If capital gains on transactions announced to date in connection with the portfolio optimization program were taken into account, net income Group share would total EUR 3.6 billion and net debt would stand at EUR 35.4 billion.
Reporting on the first-half results, Gérard Mestrallet, Chairman and Chief Executive Officer of GDF SUEZ declared: "GDF SUEZ robust results for the first-half confirm that the Group's business model is well suited. This balanced profile and the soundness of our financial structure are key advantages in a rapidly changing environment. Our portfolio optimization program has enabled us to offset, in just six months, the impact of the International Power combination on our debt ratios. In the same spirit as this transaction, we are continuing to implement our development strategy throughout the world and in high-growth emerging countries. The major partnership announced today with China Investment Corporation (CIC) illustrates the Group's capacity to position itself in the most promising markets."
After correction of the weather impact, all business lines contributed to the EBITDA's growth during the period. In France and Belgium, the Group had to deal with exceptional weather conditions during the first half that negatively impacted the results of the Energy France, Infrastructures and to a lesser extent Energy Europe & International business lines. For the Energy France business line, the weather impact on natural gas sales (-30 TWh compared to the 1st half 2010) and poor hydro conditions reduced the EBITDA by 18% despite the impact of the commissioning of new thermal and wind power plants.
EBITDA for the Energy Europe & International business line grew by +21% over first-half 2010 after the integration of International Power and thanks to good performances of its assets in Latin America and North America.
The Global Gas & LNG business line renewed its EBITDA growth at +2.7%, with good performances of its exploration-production and LNG activities, offsetting the unfavorable effects of the oil/gas spread impact as well as a contraction in sales to major European customers.
The Infrastructures business line recorded a –8.9% drop in EBITDA, with the positive effects of the commissioning of the Fos Cavaou LNG terminal partly offsetting unfavorable weather conditions and reduced use of underground storages.

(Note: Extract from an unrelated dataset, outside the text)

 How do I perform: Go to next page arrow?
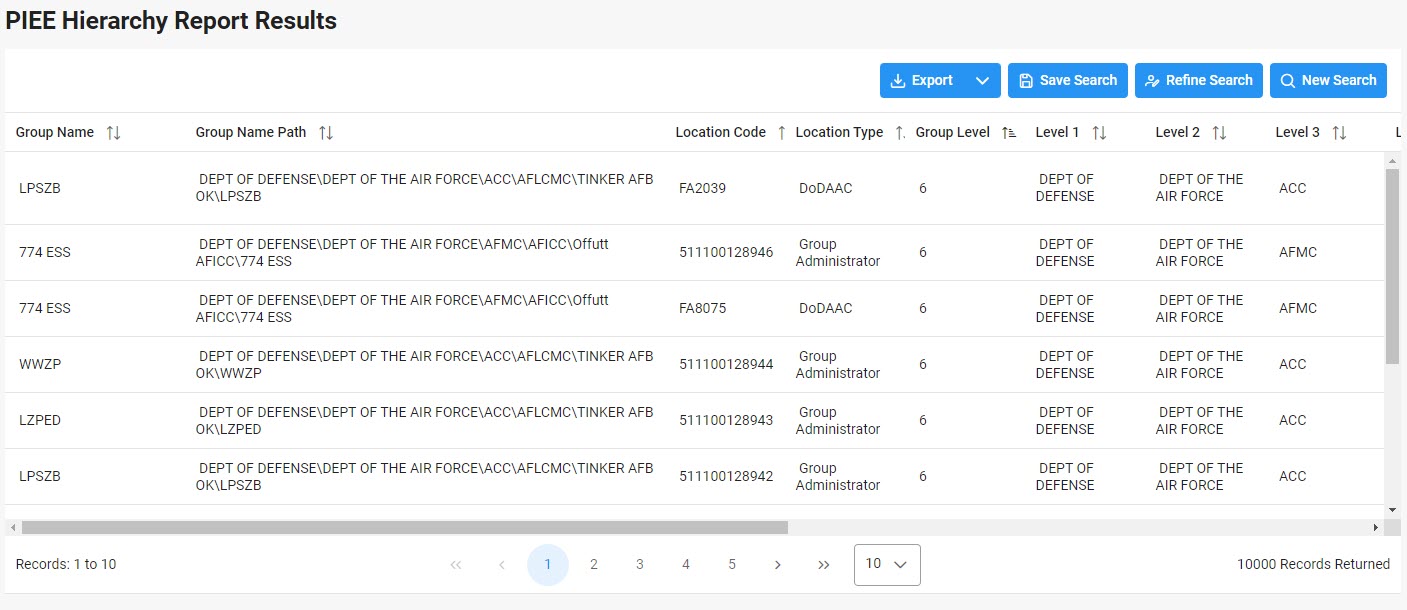coord(778,565)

The Energy Services business line recorded +12% growth in EBITDA sustained by acquisitions at the end of 2010 and by its capacity to benefit from the positive effects of the recovery in certain sectors.
Finally, SUEZ ENVIRONNEMENT recorded a strong +18% increase in EBITDA, thanks in particular to the increase in volumes and profitability and to very sustained growth at Agbar.
In addition, the Efficio 2 program continued to contribute to the Group's performance, up to EUR 500 million1 during the first half, EUR 300 million of which having a positive impact on EBITDA. The operating and financial synergies announced in connection with the International Power combination are confirmed.
With the integration of International Power, GDF SUEZ reasserts its position as the world's leading nonnuclear power producer and, thanks to the cash flow generated by its activities and a solid balance sheet, the Group continues to strengthen its positions in all business areas (electricity, natural gas, and energy and environment services), especially in fast growing markets, through:
1 Impact of capex, working capital requirement and EBITDA.
2 Advanced exclusive talks.
With the disposal transactions announced so far, GDF SUEZ is 60% of its EUR 10 billion portfolio optimization program planned over three years with the completion at June 30, 2011 of the Belgian Intermunicipalities and Noverco transactions for EUR 0.9 billion and the announcement of transactions for an additional EUR 5.3 billion (cash-in on July 12 related to the partnership in GRTgaz; the minority equity stake in exploration-production by CIC; the disposals of G6 Rete Gas and Atlantic LNG; the ongoing disposal of the Group minority stake in the Elgin-Franklin fields). Together, these transactions will create value for the Group and an estimated total capital gain of EUR 1.5 billion3 .
At June 30, net debt decreased by EUR 2.1 billion compared with pro forma net debt at the end of 2010 and stood at EUR 40.7 billion for a net debt/EBITDA ratio below 2.5, according to the Group's announced target for 2011. GDF SUEZ therefore presents one of the best financial structures in the sector.
During the first-half 2011, GDF SUEZ pursued an active management of its liquidity, featuring in particular the first 100-year bond issue denominated in euros ever floated in the market, extending the average maturity of the Group's net debt by more than one year, confirming the quality of the GDF SUEZ signature and further strengthening the Group's high level of liquidity (EUR 22.2 billion, including EUR 10.3 billion in cash and EUR 11.9 billion in undrawn credit lines).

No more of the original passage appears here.